We are pleased to announce new updates and upcoming events related to the PERCS project.

In this issue:

Events: February 21, 2025 Co-development Meeting

Goings on: First Bi-annual PERCS Meeting, PERCS fika!, Opportunities for Producers, Upcoming Work Learn Deadlines

New Faces: Yiyi Zhang, Jeff Liebert

 

February 21, 2025
PERCS Co-development meeting

Join us to learn about the PERCS project as well as meet other community partners who work in ecological restoration!

Learn more and register!

 

First Bi-annual PERCS Meeting

On December 13th, PERCS held its first biannual research meeting. All team leads and the majority of our 16 PIs and coPIs attended, as well as several graduate students, research technicians, and staff from the Centre for Sustainble Food Systems at UBC. It was great to get everyone together for the first time since the summer, go over all of our major objectives, meet in our subgroup teams and start plotting out how to achieve our major objectives. We also discussed critical PERCS items like our data management and storage plan, how co-authorship will work, formed a KTT committee, and drafted a team charter! Special thanks to Vicky Baker for organizing the event, and to Conny Scheffler for doing such a great job with the team charter exercise. It was so wonderful to get everyone together - we look forward to hearing about the progress on our objectives in June at our next check in!

PERCS fika!

Join the PERCS team on the third Tuesday of every month for a fika! This is an opportunity for the team to connect and catch up while enjoying coffee and pastries. The first one is on Tuesday January 28, 2025 and will take place at the Agora Cafe (in the basement of the MacMillan Building at UBC).

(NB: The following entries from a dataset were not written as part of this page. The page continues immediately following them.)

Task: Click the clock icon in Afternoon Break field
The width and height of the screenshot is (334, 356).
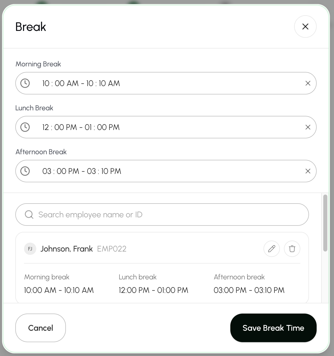Action: 25,171
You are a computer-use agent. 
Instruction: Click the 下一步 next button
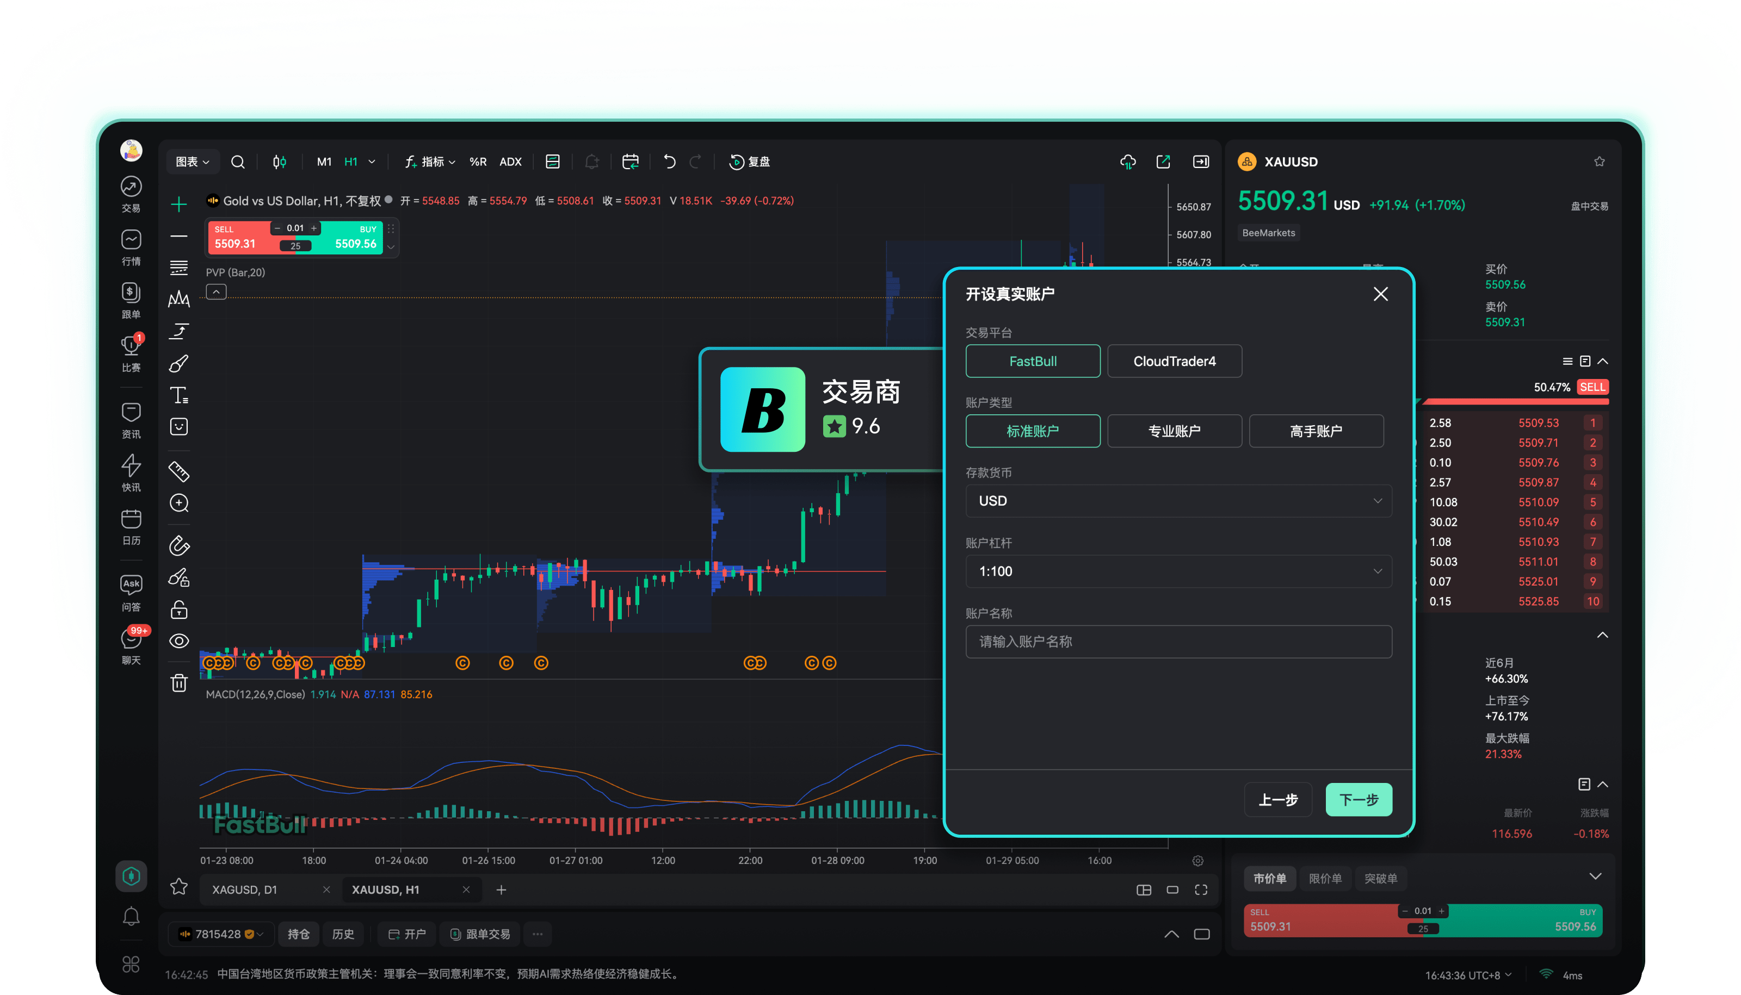(1358, 800)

Opportunities for Producers

Do you want to learn more about the biodiversity benefits of the perennial trees & shrubs on your farm?

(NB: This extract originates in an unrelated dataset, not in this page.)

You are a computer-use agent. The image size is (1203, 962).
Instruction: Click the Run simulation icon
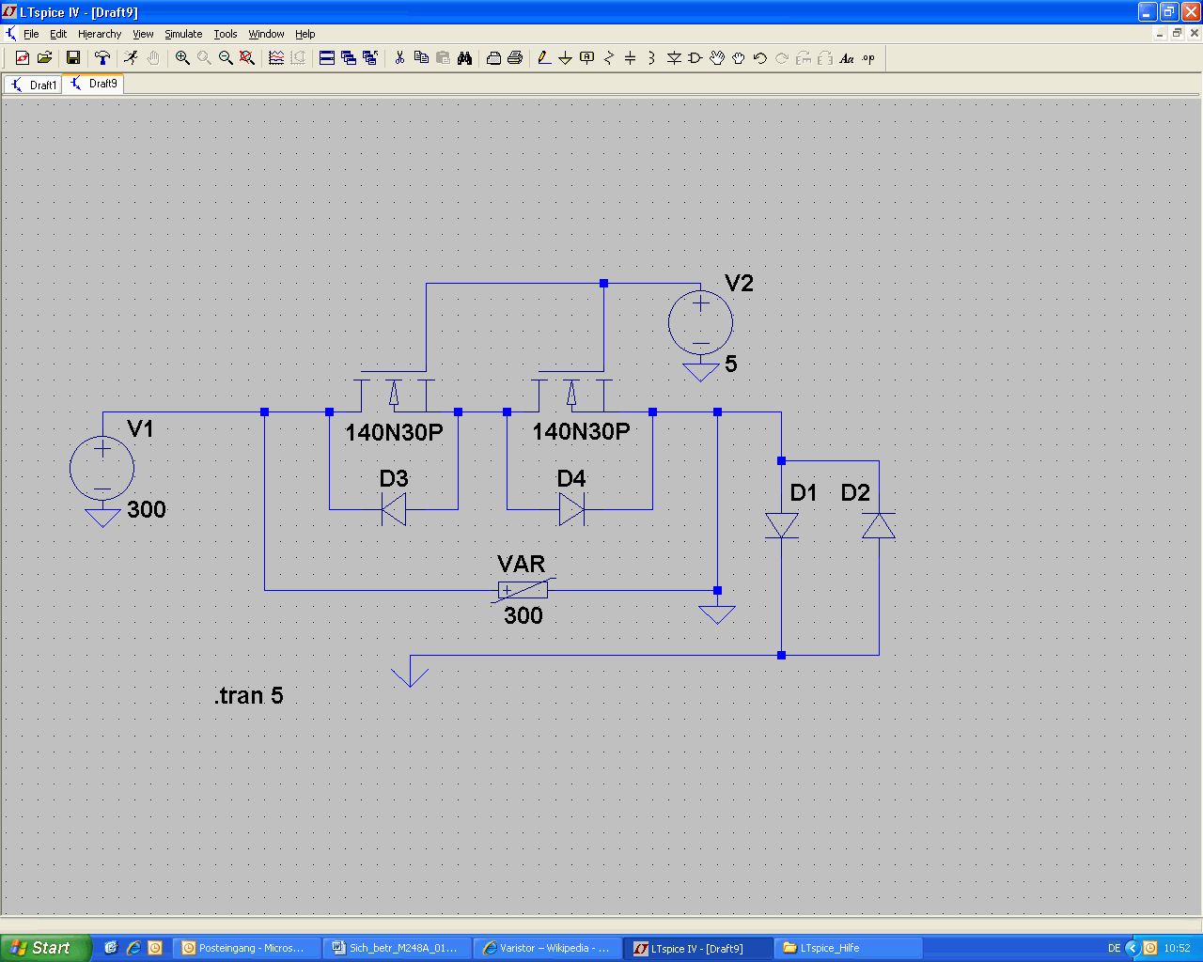point(131,58)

We are in the process of recruiting our first round of farms, and will be connecting with interested producers over the next few months via email and with a potential initial farm visit in the spring 2025.

Learn more

Reminder for Researchers: Upcoming Work Learn Deadlines

Proposals for the Summer 2025 Work Learn Session are due soon! The project has funding to support student assistants to help with field work and other tasks. Visit the links below for different opportunities, and contact Vicky Baker with questions or if you need support in submitting your application.

Work Learn Program

 

Deadline: January 27, 2025

Results: March 3-7, 2025
 

Learn more

Work Learn International Undergraduate Research Awards

Deadline: January 29, 2025

Results: March 6, 2025

 

Learn more

 

NSERC Undergraduate Student Research Awards

Deadline: February 14, 2025

Results: March 21, 2025
 

Learn more

 

Yiyi Zhang, Postdoctoral Fellow

Yiyi is a postdoc focusing on the identification and mapping of agricultural landscapes with various perennial planting features and benefits. Yiyi received her PhD in Geography from McGill University, with a thesis on quantifying ecosystem service flows. Her thesis provides methods and geovisual and quantitative measures that connect ecology, agricultural practices and human wellbeing.

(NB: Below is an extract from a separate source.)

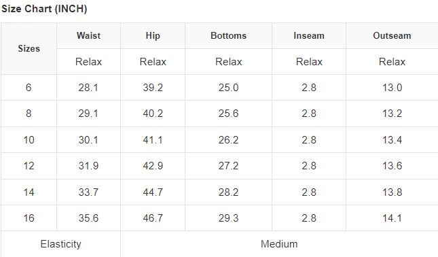Click the Waist column header
This screenshot has width=438, height=257.
tap(88, 36)
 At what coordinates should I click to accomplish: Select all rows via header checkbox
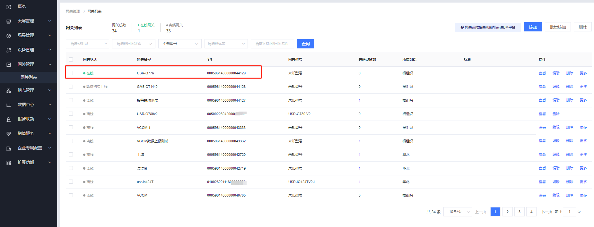pos(71,59)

Yiyi has previously worked at Agriculture and Agri-Food Canada and Statistics Canada where she identified and developed data and tools for the accounting of environmental resources and nutrient flows. Yiyi holds a BSc in Human Geography and Urban-Rural Planning from Fuzhou University and an MA in Geography from University of Northern Iowa.

Jeff Liebert, Research Associate

Jeff is a Research Associate with the PERCS project, where he will contribute to a policy synthesis and mixed-methods analysis of the socio-economic drivers of, and deterrents to, perennial planting adoption. Using a participatory approach, Jeff will work closely with PERCS researchers, partner organizations, farmers, and other stakeholders and rights-holders to co-develop knowledge and inform place-based policies. As an interdisciplinary researcher, his prior work has covered predictive modeling of cover cropping co-benefits; lock-ins, path dependency, and resistance to change in agri-food systems; and labour challenges with agroecological practices. Jeff was previously a Postdoctoral Fellow at UBC and McGill University, and he holds a PhD from Cornell University.